**Source text**
• • • • • • •
# Motor Upgrade



## wshamby01 (Jan 27, 2015)

Off with the Yamaha 40/30 and on with the Mercury 60/40. This thing is a power house. The 40/30 would slow down considerably with 3 or 4 people in the boat. They 60/40 barely even notices.


----------



## DaleH (Jan 27, 2015)

Not too familiar with jet drives, so what does 60/40 designation mean? Was it a 60hp propped OB that produces 40hp as a jet?


----------



## wshamby01 (Jan 27, 2015)

That is exactly right DaleH.


----------



## DaleH (Jan 29, 2015)

wshamby01 said:


> That is exactly right DaleH.


Cool, thanks for the info!

I had always thought conversions to jet drive 'cost' about 20% in performance/output loss, but those numbers look like a bigger loss. Still, having seen some videos of jets driving through rocky rapids w/ skinny water ... and I'd sure as heck would be glad to be running 'sans prop', haha!


----------



## dhoganjr (Jan 29, 2015)

You lose about 30% going to a pump on an outboard. Due to the water being pulled through the intake, spun at a 90° angle, and shot out the back.


----------



## dhoganjr (Jan 29, 2015)

wshamby01 said:


> Off with the Yamaha 40/30 and on with the Mercury 60/40. This thing is a power house. The 40/30 would slow down considerably with 3 or 4 people in the boat. They 60/40 barely even notices.



Nice upgrade!!!


----------



## Scootzu (Feb 8, 2015)

Where did you get the 60/40 with a tiller handle? I called Bass pro and said they didn't have any with a tiller handle.


----------



## Scootzu (Feb 8, 2015)

Also what is your speed with the 40/30 compared to the 60/40. I have a 1650 which I need to upgrade as well from the 40/30 but was looking at that or the 90/60.


----------
• • • • • • •
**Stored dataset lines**
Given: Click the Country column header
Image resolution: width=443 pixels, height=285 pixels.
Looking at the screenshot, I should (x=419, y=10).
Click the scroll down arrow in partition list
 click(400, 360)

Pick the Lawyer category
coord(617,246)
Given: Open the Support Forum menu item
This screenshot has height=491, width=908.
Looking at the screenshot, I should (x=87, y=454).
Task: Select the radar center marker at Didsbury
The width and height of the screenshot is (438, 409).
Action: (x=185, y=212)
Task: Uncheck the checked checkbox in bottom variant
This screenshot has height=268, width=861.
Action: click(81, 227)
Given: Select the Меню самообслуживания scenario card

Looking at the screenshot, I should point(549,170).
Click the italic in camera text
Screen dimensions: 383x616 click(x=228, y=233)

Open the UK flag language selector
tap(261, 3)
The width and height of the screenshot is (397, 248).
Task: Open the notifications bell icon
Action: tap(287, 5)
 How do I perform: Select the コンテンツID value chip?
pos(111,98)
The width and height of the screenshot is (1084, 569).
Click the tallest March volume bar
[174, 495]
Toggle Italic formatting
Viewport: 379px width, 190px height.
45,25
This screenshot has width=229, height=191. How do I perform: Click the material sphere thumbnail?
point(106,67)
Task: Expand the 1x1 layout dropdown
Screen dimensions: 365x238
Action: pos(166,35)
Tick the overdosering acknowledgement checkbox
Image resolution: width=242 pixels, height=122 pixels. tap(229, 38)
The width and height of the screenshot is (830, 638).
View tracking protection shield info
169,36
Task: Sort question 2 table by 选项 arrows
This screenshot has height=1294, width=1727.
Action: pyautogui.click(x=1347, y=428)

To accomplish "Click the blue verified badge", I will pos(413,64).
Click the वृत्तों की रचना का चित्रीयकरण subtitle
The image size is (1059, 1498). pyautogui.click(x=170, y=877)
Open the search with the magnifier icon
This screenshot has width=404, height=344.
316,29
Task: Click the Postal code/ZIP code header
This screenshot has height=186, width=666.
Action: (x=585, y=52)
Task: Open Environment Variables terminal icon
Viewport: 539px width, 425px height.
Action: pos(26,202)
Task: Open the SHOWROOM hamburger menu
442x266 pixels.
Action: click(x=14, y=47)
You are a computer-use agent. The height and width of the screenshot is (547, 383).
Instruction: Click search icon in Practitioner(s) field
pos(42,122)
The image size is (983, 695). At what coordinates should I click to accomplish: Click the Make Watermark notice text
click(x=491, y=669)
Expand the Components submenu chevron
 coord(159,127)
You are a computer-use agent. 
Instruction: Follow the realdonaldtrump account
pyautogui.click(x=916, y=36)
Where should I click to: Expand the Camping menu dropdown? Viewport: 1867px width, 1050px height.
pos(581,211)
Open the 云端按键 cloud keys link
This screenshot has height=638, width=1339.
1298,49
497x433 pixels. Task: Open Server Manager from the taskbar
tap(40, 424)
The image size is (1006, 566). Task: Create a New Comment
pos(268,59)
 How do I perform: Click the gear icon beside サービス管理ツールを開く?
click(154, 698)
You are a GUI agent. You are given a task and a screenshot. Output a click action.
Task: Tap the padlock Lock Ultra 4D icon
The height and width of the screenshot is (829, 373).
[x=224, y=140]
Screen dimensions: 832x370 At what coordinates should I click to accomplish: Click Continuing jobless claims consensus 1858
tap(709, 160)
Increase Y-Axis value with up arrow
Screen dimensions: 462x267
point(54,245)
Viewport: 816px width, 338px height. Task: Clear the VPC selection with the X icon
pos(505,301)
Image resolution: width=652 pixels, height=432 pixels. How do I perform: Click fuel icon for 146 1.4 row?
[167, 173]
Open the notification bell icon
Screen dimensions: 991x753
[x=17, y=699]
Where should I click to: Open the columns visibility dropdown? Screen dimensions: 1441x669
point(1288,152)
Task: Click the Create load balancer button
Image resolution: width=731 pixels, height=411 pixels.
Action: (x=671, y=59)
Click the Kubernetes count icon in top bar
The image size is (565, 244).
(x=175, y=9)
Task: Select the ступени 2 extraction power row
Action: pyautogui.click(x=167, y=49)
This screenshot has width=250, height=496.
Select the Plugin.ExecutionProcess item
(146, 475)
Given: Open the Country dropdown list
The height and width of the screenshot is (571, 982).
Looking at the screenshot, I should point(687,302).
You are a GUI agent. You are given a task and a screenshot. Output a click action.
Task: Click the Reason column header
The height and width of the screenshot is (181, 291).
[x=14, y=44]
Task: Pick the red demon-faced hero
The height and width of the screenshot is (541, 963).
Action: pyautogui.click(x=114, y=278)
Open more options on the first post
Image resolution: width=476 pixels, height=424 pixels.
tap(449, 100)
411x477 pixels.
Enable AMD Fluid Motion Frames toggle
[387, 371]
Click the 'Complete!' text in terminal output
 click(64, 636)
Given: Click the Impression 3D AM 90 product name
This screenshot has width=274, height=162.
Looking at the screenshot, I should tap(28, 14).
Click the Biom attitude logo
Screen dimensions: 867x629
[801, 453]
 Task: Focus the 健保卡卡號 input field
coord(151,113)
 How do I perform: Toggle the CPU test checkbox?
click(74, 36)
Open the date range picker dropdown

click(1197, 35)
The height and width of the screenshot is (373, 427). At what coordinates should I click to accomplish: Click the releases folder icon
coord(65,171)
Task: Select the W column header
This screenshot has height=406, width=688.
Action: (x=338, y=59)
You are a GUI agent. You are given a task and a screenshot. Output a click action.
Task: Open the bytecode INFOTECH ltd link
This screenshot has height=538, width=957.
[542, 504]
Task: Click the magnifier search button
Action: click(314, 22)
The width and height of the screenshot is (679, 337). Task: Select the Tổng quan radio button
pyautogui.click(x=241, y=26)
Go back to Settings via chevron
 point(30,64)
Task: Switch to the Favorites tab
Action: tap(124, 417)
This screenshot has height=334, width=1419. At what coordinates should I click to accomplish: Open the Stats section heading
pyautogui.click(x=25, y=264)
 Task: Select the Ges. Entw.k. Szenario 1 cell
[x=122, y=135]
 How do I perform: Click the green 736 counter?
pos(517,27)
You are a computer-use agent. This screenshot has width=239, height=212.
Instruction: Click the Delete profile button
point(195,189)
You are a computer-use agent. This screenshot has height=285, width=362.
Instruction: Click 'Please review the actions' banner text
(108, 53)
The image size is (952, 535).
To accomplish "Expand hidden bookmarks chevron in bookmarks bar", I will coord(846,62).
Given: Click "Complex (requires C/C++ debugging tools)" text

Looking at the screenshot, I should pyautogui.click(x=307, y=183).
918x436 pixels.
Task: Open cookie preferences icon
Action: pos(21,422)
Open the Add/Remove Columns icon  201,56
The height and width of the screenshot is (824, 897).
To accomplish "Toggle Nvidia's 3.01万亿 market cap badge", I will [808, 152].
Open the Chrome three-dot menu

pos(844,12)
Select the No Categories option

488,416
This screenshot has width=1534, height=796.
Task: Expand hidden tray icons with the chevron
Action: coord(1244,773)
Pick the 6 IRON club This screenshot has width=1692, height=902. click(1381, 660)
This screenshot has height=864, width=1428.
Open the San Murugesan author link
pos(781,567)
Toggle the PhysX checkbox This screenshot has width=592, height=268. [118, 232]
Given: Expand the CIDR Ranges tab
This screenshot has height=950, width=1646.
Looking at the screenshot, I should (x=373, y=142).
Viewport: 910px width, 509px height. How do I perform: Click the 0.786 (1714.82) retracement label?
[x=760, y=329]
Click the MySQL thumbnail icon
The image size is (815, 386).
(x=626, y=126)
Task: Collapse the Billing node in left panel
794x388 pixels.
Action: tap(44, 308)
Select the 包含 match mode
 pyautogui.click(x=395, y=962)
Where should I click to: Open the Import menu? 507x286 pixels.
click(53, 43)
• • • • • • •
**Your objective**
In the motor upgrade thread, how much power does an outboard lose when it goes to a pump?

**Full response**
About 30%.